John reconheceu que o primeiro pensamento que teve ao receber a notificação com o pedido de suspensão da publicação do livro foi a de “venderemos pilhas e pilhas de livros” (o que de fato aconteceu). “Num primeiro momento, pensei que era uma decisão apenas comercial continuar com o processo de lançamento do livro, mas depois entendi que era uma decisão que ia além disso. Liberdade de expressão é o próprio fundamento da democracia. A nossa função não é só a de vender livros, mas também a de ajudar a proteger a democracia. As tentativas de Trump de bloquear o livro não eram aceitáveis para nós, para qualquer funcionário e não deveria ser aceitável para qualquer cidadão dos EUA, independentemente de como ele tenha votado”, disse.

“Se você pensar sobre o que acontece no mundo quando uma ditadura chega, ou quando uma democracia falha, a primeira coisa que acontece é o governo reprimir a imprensa sobre qualquer coisa que seja negativa ao governo. Eu me perguntei se estava exagerando com isso e concluí que não estava”, concluiu.

Sargent voltou ao assunto quando Carlo Carrenho, que representava o PublishNews no debate, contextualizou o atual cenário político brasileiro e perguntou qual seria o papel do editor como defensor da democracia. O editor voltou a dizer que o compromisso do editor deve ser com o “fluxo livre das ideias e que a liberdade de expressão é fundamental na democracia”.

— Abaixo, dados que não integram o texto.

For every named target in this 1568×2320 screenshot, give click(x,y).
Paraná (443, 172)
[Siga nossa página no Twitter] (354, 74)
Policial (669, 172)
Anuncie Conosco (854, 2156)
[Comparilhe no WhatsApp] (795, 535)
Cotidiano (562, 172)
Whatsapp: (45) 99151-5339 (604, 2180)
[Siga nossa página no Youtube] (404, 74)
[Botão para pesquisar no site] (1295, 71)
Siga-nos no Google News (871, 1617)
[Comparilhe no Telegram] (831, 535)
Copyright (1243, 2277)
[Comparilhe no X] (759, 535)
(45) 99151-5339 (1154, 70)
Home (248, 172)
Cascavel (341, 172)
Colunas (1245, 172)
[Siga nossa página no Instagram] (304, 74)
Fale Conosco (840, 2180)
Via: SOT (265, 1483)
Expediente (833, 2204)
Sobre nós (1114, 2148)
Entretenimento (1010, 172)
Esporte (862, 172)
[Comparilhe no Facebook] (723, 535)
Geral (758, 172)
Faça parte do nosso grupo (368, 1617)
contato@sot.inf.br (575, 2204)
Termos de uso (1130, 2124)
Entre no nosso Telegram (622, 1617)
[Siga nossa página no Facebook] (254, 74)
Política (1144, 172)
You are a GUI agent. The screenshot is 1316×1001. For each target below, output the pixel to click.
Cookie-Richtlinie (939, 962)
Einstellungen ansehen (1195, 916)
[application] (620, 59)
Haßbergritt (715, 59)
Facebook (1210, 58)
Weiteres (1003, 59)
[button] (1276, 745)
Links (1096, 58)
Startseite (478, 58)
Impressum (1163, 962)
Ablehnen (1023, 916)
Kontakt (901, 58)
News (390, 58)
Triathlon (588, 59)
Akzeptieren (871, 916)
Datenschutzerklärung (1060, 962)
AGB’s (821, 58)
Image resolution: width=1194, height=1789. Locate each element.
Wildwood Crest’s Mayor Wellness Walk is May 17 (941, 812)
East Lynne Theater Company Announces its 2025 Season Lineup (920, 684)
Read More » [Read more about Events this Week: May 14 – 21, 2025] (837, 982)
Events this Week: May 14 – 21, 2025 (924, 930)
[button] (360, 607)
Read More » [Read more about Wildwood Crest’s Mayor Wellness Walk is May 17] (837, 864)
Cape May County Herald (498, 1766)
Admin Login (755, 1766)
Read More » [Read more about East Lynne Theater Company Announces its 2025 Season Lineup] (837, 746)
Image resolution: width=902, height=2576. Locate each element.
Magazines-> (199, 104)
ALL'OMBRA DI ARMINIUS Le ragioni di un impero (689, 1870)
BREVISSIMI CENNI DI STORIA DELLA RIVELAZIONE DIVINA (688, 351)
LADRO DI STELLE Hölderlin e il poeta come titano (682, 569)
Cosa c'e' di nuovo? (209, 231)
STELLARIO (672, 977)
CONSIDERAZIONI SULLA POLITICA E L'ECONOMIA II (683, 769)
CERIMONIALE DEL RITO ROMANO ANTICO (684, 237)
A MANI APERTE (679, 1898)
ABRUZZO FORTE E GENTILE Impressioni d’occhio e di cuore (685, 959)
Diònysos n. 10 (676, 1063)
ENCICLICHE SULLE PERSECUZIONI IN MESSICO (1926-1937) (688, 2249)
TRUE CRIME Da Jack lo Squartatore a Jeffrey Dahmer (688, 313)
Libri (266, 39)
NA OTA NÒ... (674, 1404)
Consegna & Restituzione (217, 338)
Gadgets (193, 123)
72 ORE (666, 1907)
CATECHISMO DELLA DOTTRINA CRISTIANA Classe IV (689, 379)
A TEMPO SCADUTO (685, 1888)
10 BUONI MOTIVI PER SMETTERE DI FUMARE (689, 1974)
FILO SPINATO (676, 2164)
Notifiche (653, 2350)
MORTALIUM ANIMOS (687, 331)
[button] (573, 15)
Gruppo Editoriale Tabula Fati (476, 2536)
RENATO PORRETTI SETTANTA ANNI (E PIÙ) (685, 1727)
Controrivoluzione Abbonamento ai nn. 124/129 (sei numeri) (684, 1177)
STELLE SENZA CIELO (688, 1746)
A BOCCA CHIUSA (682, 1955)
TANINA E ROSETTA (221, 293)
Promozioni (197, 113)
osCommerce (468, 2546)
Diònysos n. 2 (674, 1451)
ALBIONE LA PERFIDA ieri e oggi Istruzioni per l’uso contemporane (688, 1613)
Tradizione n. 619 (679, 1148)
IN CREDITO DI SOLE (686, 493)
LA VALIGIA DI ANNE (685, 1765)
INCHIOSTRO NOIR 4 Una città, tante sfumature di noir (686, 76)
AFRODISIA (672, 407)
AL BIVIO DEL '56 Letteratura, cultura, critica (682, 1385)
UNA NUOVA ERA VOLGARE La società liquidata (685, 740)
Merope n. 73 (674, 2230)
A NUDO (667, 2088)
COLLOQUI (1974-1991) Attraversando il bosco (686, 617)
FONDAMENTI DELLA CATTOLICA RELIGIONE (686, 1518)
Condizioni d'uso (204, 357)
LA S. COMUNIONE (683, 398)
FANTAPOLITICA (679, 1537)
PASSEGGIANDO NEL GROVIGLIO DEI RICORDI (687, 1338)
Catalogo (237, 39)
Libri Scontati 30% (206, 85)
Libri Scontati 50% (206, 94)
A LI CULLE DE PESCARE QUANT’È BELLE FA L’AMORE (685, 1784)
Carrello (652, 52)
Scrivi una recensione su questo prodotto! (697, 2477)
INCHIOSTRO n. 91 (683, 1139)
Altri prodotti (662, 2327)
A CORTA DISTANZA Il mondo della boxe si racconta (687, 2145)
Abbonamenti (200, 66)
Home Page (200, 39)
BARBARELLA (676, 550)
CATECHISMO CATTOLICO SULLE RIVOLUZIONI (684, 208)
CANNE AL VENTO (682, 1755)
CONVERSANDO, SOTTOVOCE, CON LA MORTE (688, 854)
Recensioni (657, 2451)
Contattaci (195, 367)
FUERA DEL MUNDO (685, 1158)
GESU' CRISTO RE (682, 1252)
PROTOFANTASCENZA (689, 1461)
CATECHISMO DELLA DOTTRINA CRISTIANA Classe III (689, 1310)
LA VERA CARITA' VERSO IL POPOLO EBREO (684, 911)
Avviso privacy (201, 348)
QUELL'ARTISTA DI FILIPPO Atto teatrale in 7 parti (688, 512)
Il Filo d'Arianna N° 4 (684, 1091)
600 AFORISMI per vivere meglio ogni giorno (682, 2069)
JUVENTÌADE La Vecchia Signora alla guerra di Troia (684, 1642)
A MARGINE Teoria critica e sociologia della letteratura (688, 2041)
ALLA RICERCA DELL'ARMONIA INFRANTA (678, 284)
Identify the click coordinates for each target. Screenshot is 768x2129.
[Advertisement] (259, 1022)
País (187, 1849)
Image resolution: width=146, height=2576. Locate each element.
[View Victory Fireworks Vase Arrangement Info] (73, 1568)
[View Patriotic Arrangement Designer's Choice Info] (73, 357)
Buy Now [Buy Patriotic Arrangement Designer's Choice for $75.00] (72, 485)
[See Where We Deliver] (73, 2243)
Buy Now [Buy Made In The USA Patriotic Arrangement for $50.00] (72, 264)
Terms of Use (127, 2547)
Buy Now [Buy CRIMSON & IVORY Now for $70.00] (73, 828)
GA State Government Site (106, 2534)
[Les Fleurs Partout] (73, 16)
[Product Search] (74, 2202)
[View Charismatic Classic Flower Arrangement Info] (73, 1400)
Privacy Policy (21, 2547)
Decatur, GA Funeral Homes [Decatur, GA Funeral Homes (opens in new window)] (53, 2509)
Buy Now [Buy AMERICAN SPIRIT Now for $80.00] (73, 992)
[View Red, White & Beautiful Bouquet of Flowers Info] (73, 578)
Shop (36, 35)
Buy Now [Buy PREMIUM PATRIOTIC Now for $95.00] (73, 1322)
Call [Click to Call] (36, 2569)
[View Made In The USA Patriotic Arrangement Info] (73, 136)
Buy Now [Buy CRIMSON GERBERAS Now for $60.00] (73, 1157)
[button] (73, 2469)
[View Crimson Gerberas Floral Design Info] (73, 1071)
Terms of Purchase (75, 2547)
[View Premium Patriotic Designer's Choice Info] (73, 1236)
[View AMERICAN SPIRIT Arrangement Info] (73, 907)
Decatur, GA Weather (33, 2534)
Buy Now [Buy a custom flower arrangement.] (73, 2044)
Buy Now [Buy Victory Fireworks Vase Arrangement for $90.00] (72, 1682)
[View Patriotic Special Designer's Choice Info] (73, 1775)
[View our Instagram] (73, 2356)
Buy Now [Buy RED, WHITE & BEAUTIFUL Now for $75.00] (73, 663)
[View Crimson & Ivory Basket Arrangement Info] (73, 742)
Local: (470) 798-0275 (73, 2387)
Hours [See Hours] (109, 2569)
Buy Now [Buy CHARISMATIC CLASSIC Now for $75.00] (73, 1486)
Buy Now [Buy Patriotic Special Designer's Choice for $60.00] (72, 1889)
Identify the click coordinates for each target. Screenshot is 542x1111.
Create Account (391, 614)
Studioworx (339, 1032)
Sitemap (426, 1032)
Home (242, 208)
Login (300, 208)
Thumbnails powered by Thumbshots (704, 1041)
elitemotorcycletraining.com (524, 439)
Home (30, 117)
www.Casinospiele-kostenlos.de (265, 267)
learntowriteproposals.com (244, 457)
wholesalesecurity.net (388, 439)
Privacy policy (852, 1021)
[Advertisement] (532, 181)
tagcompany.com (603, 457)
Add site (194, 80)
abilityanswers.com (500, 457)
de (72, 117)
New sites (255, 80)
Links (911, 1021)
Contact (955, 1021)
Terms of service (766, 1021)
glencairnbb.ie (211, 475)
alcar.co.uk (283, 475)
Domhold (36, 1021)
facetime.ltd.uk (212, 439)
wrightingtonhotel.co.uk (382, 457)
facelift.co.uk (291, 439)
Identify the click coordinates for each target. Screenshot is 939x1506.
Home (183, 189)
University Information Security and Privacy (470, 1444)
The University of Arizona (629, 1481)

Carlo Carrenho, representando o PublishNews, faz pergunta a Sargent | Leonardo Neto
Carlo Carrenho, representando o PublishNews, faz pergunta a Sargent | Leonardo Neto

O futuro

Sargent falou ainda sobre o futuro do livro e declarou à plateia e entrevistadores que não sente medo dele. “Sempre aparece um estudo dizendo que as pessoas não leem mais. Mas mesmo assim, as pessoas continuam lendo. Se você pegar os livros digitais, por exemplo, os estudos dizem que eram os jovens que gostam de tecnologia os que mais se adaptariam a eles. Mas são as mulheres de meia idade as que mais consomem livros digitais”, comentou.

Nem a internet deve preocupar? Sargent diz que não. “Há coisas que realmente podem ser feitas melhor na internet. Livros de viagem, por exemplo, lutam porque a internet pode dar ao leitor melhores respostas. Esse tipo de publicação tem caído globalmente. O foco é fazer aquilo que somos bons e que a internet não dá conta de resolver de forma eficaz: ficção e não ficção. Os livros continuam sendo a melhor tecnologia para distribuir esse tipo de conteúdo”, disse.

Mas a leitura de livros de ficção não estaria ameaçada pela crescente popularidade de plataformas de streaming de vídeos e suas séries? Ao contrário, defendeu. “Eles [as plataformas] estão ansiosos em nossos escritórios, procurando por aquele novo livro que poderia se tornar uma série de TV”, disse.

Indústria global

Carrenho quis saber também se Sargent estava contente com o ritmo com que editoras se tornam globais. Ao contrário de plataformas como Storytel (Suécia) e Wattpad (Canadá), que têm conquistado o mundo de forma muito rápida, editoras vão em um ritmo mais lento, segundo a avaliação do fundador do PublishNews. Sargent pontuou que filmes e música são globais por natureza. Por isso, plataformas como Netflix e Spotify conquistaram o mundo com muito mais facilidade. Para as plataformas de tecnologia, continuou Sargent, esse processo é ainda mais rápido. “A maioria das pessoas está interessada em livros em sua língua materna, escritos sobre seus países de origem”, disse. “O conteúdo que produzimos globalmente é natural? Existem muitos países no mundo onde é difícil competir em escala. Nós não somos a Random House”, finalizou.